Three Notions of Maturity

Many enterprise architecture frameworks contain some notion of maturity, usually with some kind of nod in the direction of the SEI CMMI maturity model. I'm puzzled about this, because these notions of maturity don't much resemble the SEI's notion and sometimes have a completely different set of levels.

The SEI has produced several different maturity models, but they are all presented in terms of the maturity of capability or process - doing the right things right according to a standardized schema of What The Right Things Are. Applying a process-oriented notion of maturity to EA can only really refer to maturity of the EA process.
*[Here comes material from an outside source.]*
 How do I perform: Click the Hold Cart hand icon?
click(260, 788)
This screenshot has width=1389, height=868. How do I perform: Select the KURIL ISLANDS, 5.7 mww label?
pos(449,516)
But I think it is much more relevant to think about EA maturity of the organization as a whole, which calls for an outcome-oriented notion of maturity (perhaps defined in terms of some kind of "alignment") that is closer to Richard Nolan's Stages of Growth model, where maturity is seen as a state of perfect alignment between the business and its information systems. (I know Nolan originally formulated his ideas in terms of IT, but then so did lots of people in the 1980s including Zachman.)

Maturity can also be defined in terms of an alignment between espoused theory (what you think you are supposed to be doing) and theory-in-use (what you are actually doing). Obviously this kind of alignment is not restricted to IT. Maturity doesn't just mean being better at achieving your goals, it also means having more realistic goals in the first place. Some people might think that innovation feeds upon the unbounded vision and ambition of the immature, and that too much maturity (in this sense) could just result in negativity and middle-aged stagnation. See my note on EA Archetypes (EA-as-visionary, EA-as-realist).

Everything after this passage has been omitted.